(What is required) Give only the number of lines in the records that include "below".

(Input data)
○ ○ ○ ○ ○ ○ ○

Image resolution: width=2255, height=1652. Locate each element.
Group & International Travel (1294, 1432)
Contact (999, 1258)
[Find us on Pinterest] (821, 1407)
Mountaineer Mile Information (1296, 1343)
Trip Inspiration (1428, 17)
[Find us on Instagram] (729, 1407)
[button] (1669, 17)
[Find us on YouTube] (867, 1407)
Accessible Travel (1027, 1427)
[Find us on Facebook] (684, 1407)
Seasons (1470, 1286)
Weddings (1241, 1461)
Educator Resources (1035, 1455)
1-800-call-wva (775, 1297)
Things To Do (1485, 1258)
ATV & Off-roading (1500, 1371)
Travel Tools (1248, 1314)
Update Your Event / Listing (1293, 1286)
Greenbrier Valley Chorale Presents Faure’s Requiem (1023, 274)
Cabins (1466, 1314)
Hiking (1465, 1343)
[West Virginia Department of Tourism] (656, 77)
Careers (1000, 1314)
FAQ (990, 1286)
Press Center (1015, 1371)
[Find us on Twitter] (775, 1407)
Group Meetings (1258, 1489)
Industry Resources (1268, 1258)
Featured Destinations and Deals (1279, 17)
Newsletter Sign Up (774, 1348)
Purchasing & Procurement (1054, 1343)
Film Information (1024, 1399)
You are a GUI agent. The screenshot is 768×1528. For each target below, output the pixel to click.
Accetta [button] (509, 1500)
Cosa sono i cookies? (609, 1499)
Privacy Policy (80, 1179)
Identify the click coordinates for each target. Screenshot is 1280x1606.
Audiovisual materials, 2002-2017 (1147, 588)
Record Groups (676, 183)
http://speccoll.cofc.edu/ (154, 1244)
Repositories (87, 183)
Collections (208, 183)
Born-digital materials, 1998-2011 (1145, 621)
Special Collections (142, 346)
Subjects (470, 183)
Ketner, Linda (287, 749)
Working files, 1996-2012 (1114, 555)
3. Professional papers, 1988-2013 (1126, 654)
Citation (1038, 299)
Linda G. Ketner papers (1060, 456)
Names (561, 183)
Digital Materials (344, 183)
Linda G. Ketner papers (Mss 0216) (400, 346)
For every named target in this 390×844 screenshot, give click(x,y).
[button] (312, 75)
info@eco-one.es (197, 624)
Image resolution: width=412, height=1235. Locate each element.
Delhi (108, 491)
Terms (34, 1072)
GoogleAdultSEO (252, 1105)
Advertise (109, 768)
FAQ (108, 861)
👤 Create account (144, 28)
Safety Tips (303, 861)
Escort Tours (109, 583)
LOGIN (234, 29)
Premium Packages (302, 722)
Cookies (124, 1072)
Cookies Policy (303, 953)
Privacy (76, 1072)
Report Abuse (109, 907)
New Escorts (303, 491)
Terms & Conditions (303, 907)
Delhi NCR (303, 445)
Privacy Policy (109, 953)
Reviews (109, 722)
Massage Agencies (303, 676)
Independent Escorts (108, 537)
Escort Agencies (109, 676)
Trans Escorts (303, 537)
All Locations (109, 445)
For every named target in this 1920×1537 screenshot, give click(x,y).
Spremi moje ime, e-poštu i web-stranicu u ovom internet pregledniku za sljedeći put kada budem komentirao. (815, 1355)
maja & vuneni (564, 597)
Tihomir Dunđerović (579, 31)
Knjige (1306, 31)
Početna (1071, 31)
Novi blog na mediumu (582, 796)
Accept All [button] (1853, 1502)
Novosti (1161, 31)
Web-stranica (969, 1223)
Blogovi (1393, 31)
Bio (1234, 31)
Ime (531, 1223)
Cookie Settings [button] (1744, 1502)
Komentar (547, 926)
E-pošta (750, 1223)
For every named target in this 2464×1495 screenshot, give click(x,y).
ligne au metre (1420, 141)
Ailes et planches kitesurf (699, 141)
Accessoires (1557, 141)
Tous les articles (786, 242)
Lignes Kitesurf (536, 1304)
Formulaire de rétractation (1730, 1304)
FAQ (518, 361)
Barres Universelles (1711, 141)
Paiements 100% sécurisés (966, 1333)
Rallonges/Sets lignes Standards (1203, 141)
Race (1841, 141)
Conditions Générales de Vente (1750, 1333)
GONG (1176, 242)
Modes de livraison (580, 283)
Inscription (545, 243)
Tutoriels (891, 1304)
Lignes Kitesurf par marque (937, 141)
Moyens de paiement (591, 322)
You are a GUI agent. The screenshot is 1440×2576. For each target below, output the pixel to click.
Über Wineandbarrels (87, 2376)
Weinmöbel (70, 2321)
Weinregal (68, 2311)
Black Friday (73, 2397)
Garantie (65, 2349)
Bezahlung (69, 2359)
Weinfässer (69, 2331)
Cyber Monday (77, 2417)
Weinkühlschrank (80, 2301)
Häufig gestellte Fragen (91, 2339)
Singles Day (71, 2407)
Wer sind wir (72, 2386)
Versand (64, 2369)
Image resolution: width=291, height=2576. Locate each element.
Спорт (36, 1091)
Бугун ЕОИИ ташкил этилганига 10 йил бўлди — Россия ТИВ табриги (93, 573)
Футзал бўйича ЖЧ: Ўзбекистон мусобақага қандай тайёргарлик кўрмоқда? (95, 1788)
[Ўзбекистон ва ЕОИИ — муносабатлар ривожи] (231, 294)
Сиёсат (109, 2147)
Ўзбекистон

○ ○ ○ ○ ○ ○ ○

(Solution to this task) 2